Due to regulatory constraints, LEADER cannot directly fund core farming activities. As many LAG managers know too well, “you’re told to look at EVERYTHING BUT agriculture” when drafting Local Development Strategies. Fear of double-funding has led many LAGs to focus less on agriculture, even in areas where it is central to rural identity.

Nevertheless, LEADER has found creative ways to complement the support to generational renewal in farming, sometimes innovating around the very rules that constrain it. What emerges is not a traditional farm subsidy programme, but a web of enabling actions: helping young people access land and skills, building inclusive farming models, enhancing rural liveability, and involving young people in shaping the future of their territories. LEADER cannot plant the seed on a farm, but it can prepare the ground.

Aspiring farmers from Spain’s RETA network © RETA 2025 - Picture by Patxi Uriz licence under CC BY-NC-ND 4.0

A five-fold path to generational renewal

Across Europe, LEADER projects are helping to foster generational renewal through five broad pathways.

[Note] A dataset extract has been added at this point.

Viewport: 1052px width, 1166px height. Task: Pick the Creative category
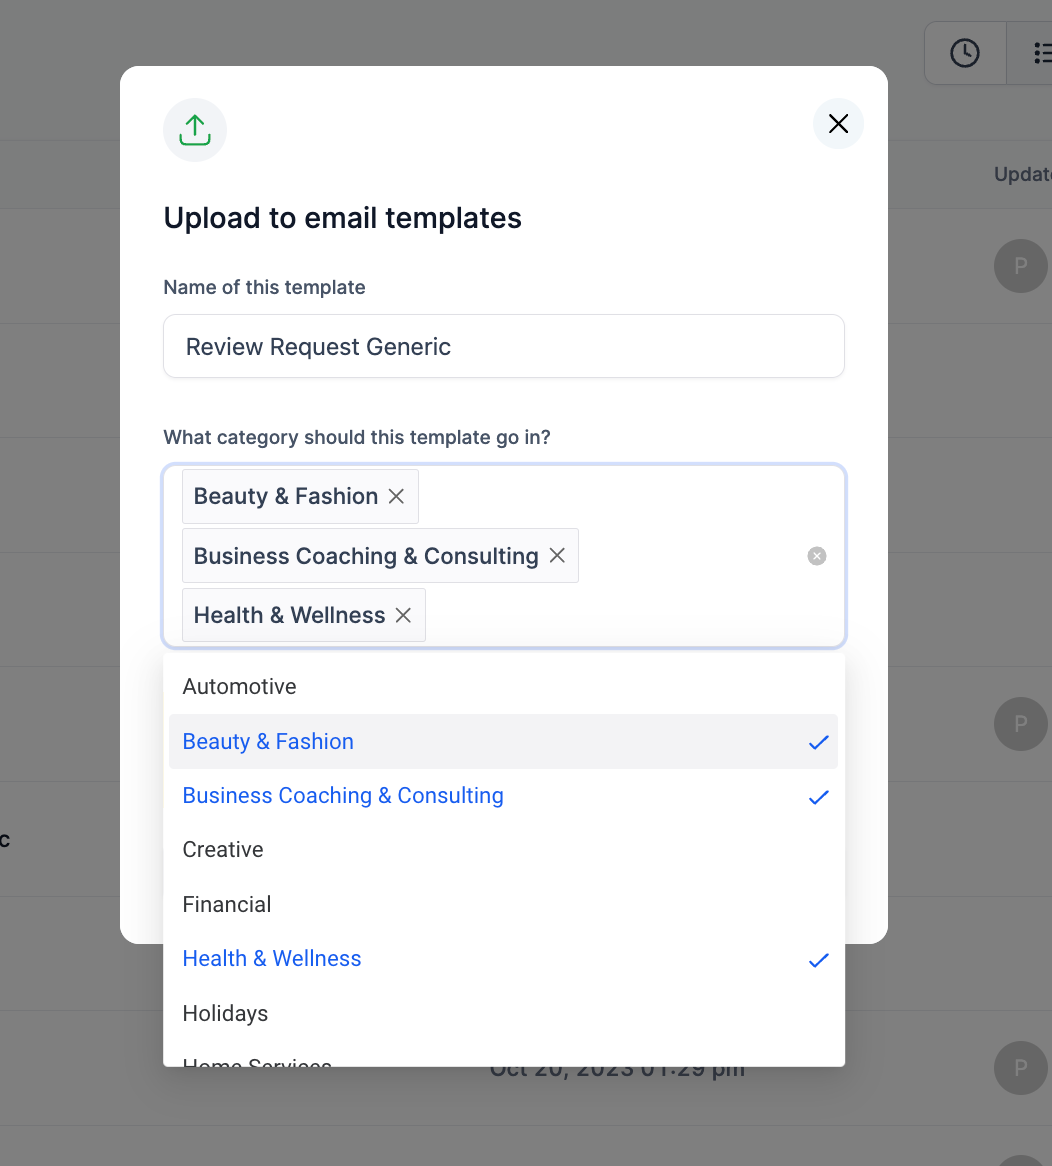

  1. Access and experimentation - Spain’s RETA network (Red de Espacios Test Agrarios) provides low-risk environments for aspiring farmers to test their skills. These ‘agricultural test spaces’, also called ‘farm incubators’ in other European countries, are coordinated by LAGs and other partners such as city councils, cooperatives, or local foundations. The incubators offer land, infrastructure and equipment, legal structures and mentoring, tutoring and advice. The 2019 Evaluation of the impact of the CAP on generational renewal confirms that such support for new entrants to farming, especially through LEADER, has promoted innovation and created space for ‘non-conventional new entrants’, especially for those who do not have a prior connection to farming and for those who lack any of the above-mentioned resources to enter farming, who are often not served by mainstream CAP funds.
  2. Skills & motivation building - The Durven Springen (‘Dare to jump’) project in Flanders, Belgium, organises ‘mirror trips’ for young people to reflect on whether farming suits them, and to build entrepreneurial competencies. This experiential learning helps avoid poor succession planning and encourages a new generation to dare the leap into agriculture. Elsewhere, LEADER supports entrepreneurial training for young rural people, including in Estonia, where LAGs award bonus points to the scoring of projects for younger applicants in entrepreneurship or community action measures.
  3. Social innovation - In Wallonia, the Social Insertion Farms project initiated by the LAG Haute Sûre Forêt d’Anlier creates pathways for vulnerable groups (such as school dropouts or people with disabilities) to engage in farming. This form of social agriculture fosters inclusion and develops new multifunctional roles for rural farms (see the Walloon network report on social farming).
  4. Territorial attractiveness - young people (including those interested in farming as a profession) are more likely to stay, or return, if rural areas are liveable. LEADER projects that invest in housing, mobility, broadband and cultural infrastructure do not always look like agricultural policy, but they are essential. As the 2019 CAP evaluation puts it, “most of these measures will indirectly promote rural vitality by making rural areas more active, generating growth and jobs and thus improving quality of life”.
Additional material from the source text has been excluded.